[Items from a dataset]
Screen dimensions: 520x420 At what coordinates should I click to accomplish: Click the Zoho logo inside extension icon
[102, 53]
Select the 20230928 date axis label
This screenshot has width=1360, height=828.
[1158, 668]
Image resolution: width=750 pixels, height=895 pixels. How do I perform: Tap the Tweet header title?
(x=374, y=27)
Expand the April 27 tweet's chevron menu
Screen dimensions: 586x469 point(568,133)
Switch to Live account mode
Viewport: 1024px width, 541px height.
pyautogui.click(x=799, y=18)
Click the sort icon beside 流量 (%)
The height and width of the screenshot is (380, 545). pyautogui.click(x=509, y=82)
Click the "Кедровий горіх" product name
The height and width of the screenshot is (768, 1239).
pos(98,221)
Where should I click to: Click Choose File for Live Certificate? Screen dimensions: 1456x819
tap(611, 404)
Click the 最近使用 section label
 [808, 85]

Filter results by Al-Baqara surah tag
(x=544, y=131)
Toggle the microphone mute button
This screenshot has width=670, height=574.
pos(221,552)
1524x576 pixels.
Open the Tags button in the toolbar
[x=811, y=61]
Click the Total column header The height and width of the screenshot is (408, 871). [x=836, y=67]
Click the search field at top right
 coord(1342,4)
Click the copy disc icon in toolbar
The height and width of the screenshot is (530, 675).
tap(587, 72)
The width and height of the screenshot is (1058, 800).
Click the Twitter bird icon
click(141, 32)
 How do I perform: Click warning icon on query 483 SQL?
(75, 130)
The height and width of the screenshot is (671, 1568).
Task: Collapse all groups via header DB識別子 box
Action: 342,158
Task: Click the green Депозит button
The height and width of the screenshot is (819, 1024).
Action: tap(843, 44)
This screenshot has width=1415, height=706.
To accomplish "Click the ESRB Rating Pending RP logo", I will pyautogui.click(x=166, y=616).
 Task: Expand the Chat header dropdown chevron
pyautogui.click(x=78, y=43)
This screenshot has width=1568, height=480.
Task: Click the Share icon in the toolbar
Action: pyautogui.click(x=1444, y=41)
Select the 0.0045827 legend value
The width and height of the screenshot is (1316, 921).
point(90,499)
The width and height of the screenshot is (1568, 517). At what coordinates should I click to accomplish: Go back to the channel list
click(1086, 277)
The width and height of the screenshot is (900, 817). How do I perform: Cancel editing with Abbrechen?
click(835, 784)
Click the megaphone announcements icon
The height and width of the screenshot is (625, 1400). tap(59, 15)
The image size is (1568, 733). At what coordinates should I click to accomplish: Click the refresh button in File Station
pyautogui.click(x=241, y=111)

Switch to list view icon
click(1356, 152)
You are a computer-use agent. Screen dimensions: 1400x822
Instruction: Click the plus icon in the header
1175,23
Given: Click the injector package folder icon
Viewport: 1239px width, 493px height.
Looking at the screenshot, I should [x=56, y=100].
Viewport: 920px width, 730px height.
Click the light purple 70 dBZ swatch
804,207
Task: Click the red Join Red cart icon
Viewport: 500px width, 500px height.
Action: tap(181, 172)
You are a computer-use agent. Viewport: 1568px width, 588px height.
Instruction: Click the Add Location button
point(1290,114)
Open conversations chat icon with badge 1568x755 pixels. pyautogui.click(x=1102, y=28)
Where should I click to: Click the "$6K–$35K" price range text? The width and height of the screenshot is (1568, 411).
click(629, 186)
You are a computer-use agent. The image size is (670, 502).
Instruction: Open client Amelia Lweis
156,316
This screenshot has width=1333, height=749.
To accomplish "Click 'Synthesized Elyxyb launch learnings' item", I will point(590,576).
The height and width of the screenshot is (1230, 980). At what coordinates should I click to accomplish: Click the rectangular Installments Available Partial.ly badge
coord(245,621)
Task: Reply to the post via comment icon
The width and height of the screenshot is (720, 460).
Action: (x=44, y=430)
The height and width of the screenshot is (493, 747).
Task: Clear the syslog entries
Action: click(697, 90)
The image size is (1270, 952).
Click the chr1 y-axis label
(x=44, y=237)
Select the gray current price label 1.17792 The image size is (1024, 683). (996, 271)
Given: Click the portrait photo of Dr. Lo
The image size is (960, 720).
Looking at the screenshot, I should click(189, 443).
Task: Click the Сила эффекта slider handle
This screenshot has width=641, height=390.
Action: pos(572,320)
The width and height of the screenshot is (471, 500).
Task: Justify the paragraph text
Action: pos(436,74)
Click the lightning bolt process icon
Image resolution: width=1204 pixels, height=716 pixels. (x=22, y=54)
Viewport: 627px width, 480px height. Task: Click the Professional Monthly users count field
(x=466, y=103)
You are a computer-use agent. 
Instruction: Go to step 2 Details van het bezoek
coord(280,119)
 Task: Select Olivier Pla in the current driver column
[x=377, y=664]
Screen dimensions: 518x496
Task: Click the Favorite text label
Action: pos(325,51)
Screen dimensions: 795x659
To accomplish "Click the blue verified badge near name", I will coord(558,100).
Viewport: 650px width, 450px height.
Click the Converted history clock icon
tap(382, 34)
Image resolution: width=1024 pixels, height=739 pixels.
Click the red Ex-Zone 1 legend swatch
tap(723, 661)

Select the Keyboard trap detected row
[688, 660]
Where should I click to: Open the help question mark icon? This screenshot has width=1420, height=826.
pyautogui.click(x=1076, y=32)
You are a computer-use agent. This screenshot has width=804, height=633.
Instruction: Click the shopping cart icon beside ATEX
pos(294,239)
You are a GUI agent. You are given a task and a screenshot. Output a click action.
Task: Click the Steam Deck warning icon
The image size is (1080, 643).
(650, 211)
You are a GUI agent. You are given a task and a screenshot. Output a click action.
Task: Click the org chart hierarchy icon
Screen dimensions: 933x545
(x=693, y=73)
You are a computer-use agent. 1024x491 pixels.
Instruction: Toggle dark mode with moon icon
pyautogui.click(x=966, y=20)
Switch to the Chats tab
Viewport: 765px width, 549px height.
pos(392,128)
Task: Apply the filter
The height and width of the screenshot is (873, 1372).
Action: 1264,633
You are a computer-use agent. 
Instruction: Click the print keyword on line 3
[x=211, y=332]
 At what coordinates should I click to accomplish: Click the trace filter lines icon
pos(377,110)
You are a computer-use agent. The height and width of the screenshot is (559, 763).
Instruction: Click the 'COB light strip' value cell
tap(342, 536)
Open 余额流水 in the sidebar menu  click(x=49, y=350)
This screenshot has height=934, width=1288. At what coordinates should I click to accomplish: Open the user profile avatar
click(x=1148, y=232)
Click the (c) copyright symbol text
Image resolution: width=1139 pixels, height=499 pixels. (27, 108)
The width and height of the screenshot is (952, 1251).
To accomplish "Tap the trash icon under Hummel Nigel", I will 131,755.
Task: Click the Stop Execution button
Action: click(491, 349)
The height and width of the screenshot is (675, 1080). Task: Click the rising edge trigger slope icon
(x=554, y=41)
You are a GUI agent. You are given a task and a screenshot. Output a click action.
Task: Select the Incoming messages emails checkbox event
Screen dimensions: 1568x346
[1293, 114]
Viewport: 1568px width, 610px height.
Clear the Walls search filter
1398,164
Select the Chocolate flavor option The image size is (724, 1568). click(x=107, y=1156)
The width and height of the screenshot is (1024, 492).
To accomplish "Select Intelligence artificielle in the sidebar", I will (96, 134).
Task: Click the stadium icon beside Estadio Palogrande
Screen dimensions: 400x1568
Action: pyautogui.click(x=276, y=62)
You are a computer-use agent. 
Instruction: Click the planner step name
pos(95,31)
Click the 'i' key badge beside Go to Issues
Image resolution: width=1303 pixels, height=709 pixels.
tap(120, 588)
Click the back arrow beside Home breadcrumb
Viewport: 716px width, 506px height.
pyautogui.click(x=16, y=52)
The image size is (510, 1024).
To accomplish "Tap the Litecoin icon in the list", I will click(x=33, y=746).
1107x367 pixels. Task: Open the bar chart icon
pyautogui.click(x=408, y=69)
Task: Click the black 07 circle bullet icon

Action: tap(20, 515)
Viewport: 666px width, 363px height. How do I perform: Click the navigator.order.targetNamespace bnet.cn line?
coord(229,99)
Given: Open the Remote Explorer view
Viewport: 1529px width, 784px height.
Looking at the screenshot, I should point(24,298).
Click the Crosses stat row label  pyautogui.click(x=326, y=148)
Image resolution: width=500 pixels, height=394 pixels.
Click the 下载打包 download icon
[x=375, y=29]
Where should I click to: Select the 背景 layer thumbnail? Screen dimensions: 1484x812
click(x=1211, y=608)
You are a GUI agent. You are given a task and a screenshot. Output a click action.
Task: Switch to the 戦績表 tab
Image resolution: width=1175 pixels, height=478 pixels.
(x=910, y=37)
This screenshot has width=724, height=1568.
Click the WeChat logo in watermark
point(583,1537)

> _Assignment_
Start at the first line of the entries and stop at the line that contains "1524x576 pixels.". Repeat every line in that span exactly, and nothing beyond it.

> _Task answer_
Screen dimensions: 520x420 At what coordinates should I click to accomplish: Click the Zoho logo inside extension icon
[102, 53]
Select the 20230928 date axis label
This screenshot has width=1360, height=828.
[1158, 668]
Image resolution: width=750 pixels, height=895 pixels. How do I perform: Tap the Tweet header title?
(x=374, y=27)
Expand the April 27 tweet's chevron menu
Screen dimensions: 586x469 point(568,133)
Switch to Live account mode
Viewport: 1024px width, 541px height.
pyautogui.click(x=799, y=18)
Click the sort icon beside 流量 (%)
The height and width of the screenshot is (380, 545). pyautogui.click(x=509, y=82)
Click the "Кедровий горіх" product name
The height and width of the screenshot is (768, 1239).
pos(98,221)
Where should I click to: Click Choose File for Live Certificate? Screen dimensions: 1456x819
tap(611, 404)
Click the 最近使用 section label
 [808, 85]

Filter results by Al-Baqara surah tag
(x=544, y=131)
Toggle the microphone mute button
This screenshot has width=670, height=574.
pos(221,552)
1524x576 pixels.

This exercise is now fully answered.